See the code on GitHub
The notebook clouds_conv.ipynb is an attempt to learn a convolution that relates successive frames of cloud footage in clouds.mp4. The idea is to capture the physical patterns of cloud footage, and use them to generate new frames.
Basically this is generic video modelling, and it can be used in compression and to upsample the frame rate.
Initially I tried convolving per colour channel, it didn't work well but the result is interesting. The generated frames quickly descended into vivid colours. This is because each colour channel evolves independently. You can have a think about why this causes the vivid chaos.
https://github.com/falcon75/convolutional-clouds/assets/39418626/e99fd995-e106-481b-95e1-291faed5e518
In a standard convolution, each output is a summation of convolutions of each input channel, so they're coupled and the model uses colour much more sensibly.
https://github.com/falcon75/convolutional-clouds/assets/39418626/88b86608-50da-41f1-a2a6-8741103ae08d
Not a terrible result!
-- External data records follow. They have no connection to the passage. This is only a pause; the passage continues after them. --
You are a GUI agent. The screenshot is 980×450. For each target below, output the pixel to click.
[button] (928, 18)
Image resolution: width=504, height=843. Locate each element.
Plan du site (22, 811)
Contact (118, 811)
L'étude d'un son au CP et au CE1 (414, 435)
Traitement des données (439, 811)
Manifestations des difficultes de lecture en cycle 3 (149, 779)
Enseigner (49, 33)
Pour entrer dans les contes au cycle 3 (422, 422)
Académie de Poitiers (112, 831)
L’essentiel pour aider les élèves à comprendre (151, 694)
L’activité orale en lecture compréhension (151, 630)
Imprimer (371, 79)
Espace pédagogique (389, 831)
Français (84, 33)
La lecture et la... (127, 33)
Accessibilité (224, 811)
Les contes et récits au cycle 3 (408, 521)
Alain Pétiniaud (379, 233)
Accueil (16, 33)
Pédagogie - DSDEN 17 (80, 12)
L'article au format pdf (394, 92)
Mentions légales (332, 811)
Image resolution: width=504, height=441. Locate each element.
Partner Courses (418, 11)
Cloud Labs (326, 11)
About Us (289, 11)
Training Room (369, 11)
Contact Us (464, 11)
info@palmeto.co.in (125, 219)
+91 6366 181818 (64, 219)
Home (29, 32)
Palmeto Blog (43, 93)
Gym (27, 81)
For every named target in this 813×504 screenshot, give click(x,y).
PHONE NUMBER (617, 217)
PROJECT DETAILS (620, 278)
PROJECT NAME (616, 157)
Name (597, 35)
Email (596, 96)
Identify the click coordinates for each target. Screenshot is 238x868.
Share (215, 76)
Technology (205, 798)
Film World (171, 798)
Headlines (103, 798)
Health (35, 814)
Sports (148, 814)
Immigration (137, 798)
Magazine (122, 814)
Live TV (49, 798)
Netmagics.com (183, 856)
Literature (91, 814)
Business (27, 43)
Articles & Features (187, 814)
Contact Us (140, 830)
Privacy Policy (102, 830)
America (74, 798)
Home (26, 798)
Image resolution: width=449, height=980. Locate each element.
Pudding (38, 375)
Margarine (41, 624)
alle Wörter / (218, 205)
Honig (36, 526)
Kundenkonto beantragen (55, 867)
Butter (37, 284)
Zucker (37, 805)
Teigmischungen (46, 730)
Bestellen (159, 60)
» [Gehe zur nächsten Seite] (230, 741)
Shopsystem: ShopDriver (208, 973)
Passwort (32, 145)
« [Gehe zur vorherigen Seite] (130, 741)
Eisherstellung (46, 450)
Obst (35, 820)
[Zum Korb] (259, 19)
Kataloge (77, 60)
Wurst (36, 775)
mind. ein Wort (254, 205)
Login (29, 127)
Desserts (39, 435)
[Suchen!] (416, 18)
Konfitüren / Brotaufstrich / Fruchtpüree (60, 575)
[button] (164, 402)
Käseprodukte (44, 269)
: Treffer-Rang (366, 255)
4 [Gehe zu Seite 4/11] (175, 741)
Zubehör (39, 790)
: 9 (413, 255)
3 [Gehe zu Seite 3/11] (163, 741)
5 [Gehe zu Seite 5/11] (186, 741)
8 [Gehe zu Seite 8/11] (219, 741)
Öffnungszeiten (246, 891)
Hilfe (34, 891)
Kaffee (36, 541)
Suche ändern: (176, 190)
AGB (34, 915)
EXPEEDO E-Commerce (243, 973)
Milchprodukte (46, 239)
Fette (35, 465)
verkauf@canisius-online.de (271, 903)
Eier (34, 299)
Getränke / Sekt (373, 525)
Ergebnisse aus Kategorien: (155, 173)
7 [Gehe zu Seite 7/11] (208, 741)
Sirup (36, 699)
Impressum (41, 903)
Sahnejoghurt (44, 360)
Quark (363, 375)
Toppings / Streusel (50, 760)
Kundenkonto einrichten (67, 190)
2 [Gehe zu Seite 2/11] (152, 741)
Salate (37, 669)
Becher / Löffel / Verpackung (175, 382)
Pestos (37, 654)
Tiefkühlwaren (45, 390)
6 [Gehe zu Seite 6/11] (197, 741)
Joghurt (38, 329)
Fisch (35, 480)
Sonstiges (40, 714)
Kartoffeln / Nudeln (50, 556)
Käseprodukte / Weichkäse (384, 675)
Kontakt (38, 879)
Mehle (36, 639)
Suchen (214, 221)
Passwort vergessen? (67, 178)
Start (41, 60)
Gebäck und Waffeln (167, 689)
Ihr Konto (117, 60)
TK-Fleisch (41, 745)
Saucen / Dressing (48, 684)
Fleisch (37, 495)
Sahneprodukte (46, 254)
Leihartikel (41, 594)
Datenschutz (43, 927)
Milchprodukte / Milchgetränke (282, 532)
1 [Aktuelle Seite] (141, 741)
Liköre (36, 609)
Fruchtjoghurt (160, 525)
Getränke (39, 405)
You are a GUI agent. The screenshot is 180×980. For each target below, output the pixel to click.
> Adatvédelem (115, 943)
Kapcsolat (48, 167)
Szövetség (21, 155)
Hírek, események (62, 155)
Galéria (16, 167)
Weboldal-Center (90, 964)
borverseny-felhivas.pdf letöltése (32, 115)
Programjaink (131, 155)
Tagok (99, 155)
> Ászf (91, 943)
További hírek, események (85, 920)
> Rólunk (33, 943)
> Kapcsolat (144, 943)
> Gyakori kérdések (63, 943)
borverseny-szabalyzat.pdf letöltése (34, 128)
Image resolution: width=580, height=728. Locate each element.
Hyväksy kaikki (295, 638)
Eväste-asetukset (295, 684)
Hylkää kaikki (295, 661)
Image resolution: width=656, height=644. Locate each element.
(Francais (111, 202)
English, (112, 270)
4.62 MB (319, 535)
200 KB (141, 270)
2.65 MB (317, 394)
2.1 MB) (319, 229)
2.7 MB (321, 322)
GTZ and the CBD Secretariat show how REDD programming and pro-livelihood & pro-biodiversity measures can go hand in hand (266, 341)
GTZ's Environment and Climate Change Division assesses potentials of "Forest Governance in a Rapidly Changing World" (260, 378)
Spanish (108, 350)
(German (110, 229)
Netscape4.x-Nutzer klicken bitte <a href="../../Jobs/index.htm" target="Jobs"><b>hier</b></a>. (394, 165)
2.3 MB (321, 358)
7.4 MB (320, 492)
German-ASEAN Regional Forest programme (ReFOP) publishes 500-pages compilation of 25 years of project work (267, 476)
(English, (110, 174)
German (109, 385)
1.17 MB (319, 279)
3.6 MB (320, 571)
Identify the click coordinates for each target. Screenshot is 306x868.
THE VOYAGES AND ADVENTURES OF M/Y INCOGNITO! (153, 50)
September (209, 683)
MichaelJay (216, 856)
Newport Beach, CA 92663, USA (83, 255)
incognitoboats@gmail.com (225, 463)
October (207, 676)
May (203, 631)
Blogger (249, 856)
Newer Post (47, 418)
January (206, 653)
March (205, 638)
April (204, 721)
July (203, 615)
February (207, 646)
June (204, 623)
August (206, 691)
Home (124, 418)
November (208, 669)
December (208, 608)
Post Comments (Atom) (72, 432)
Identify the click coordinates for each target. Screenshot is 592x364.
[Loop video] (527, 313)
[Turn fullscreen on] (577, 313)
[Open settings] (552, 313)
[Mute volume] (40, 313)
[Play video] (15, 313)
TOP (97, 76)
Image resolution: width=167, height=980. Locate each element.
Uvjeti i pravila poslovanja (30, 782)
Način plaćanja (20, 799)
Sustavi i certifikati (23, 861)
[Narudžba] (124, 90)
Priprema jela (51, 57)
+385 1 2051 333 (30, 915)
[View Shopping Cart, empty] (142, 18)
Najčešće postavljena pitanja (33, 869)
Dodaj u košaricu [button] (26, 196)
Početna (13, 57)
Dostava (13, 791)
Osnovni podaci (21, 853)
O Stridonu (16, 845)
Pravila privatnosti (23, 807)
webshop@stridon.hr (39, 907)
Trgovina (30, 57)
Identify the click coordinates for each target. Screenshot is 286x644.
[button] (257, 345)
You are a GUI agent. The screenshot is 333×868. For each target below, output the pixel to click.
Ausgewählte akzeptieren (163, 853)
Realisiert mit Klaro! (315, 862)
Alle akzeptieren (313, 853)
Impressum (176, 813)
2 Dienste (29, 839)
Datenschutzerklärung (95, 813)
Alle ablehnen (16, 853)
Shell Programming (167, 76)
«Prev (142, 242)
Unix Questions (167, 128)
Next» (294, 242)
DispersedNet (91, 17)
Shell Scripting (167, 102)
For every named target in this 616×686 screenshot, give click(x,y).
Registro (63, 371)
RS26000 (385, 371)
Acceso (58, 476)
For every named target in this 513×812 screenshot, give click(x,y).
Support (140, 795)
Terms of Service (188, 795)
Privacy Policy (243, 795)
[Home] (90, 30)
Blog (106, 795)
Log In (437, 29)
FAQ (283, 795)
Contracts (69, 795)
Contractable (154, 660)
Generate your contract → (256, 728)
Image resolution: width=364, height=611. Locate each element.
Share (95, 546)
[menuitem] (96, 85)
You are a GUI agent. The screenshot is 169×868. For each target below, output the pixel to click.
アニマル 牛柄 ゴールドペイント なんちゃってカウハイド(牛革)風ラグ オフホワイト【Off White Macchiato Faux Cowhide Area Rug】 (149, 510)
Some of the weaknesses here are that edges aren't consistent, see the tree line, and perspective seems to disappear when the model takes over, it starts looking very flat. Both of these make sense with the convolutional model, its difficult to imagine how it could capture these patterns.
This model creates a kind of image pyramid, downsampling the frame then subtracting from the original, applying a 5x5 convolutions to each level, then combining the levels. This should enable the model to learn larger scale patterns, essentially a bigger receptive field but with less parameters and less computation. This is for 2 levels, no special revelations here:
https://github.com/falcon75/convolutional-clouds/assets/39418626/9cbb2bb7-23cb-46e7-837c-0e09dff59dce
Downsample frame rate, then fill in the gaps witht his model and compare to dumber interpolation alternatives.